JOB: Echo the rows from the start through the line containing "coordinates (940, 148).", inclusive, reproducing each line precisely as it appears.

DATA ENTRIES:
* Begin *
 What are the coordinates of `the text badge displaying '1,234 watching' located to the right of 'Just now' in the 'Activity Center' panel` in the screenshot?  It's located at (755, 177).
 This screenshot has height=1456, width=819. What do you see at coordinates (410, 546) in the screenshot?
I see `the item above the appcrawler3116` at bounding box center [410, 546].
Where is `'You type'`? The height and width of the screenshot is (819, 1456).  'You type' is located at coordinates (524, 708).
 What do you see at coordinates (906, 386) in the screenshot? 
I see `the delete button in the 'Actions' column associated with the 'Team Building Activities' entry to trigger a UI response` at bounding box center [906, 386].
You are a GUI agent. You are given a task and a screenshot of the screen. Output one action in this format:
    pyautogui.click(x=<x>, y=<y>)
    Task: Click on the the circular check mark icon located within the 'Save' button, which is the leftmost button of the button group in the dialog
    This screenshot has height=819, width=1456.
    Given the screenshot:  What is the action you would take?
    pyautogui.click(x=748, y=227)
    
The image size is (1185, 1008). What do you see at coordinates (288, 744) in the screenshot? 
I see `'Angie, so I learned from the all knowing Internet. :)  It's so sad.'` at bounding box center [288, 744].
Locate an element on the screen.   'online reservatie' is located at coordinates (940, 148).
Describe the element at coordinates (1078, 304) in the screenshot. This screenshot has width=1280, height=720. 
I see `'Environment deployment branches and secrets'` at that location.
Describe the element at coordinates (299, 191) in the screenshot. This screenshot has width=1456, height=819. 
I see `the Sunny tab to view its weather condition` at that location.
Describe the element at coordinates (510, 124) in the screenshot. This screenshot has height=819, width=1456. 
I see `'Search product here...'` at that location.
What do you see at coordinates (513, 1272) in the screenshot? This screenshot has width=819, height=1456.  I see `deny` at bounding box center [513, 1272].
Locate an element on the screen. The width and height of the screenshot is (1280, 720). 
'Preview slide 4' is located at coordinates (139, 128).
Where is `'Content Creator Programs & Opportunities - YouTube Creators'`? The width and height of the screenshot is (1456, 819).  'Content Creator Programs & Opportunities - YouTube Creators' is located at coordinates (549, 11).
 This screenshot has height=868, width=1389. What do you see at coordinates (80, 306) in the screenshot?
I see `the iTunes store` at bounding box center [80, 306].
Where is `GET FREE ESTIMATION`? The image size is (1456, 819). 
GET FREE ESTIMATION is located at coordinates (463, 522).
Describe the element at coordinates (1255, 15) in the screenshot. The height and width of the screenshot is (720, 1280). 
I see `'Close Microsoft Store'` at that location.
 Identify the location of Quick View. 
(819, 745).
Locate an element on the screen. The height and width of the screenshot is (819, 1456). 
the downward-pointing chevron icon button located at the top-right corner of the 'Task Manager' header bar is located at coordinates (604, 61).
* End *
CORRECT RESPONSE:
 What are the coordinates of `the text badge displaying '1,234 watching' located to the right of 'Just now' in the 'Activity Center' panel` in the screenshot?  It's located at (755, 177).
 This screenshot has height=1456, width=819. What do you see at coordinates (410, 546) in the screenshot?
I see `the item above the appcrawler3116` at bounding box center [410, 546].
Where is `'You type'`? The height and width of the screenshot is (819, 1456).  'You type' is located at coordinates (524, 708).
 What do you see at coordinates (906, 386) in the screenshot? 
I see `the delete button in the 'Actions' column associated with the 'Team Building Activities' entry to trigger a UI response` at bounding box center [906, 386].
You are a GUI agent. You are given a task and a screenshot of the screen. Output one action in this format:
    pyautogui.click(x=<x>, y=<y>)
    Task: Click on the the circular check mark icon located within the 'Save' button, which is the leftmost button of the button group in the dialog
    This screenshot has height=819, width=1456.
    Given the screenshot:  What is the action you would take?
    pyautogui.click(x=748, y=227)
    
The image size is (1185, 1008). What do you see at coordinates (288, 744) in the screenshot? 
I see `'Angie, so I learned from the all knowing Internet. :)  It's so sad.'` at bounding box center [288, 744].
Locate an element on the screen.   'online reservatie' is located at coordinates (940, 148).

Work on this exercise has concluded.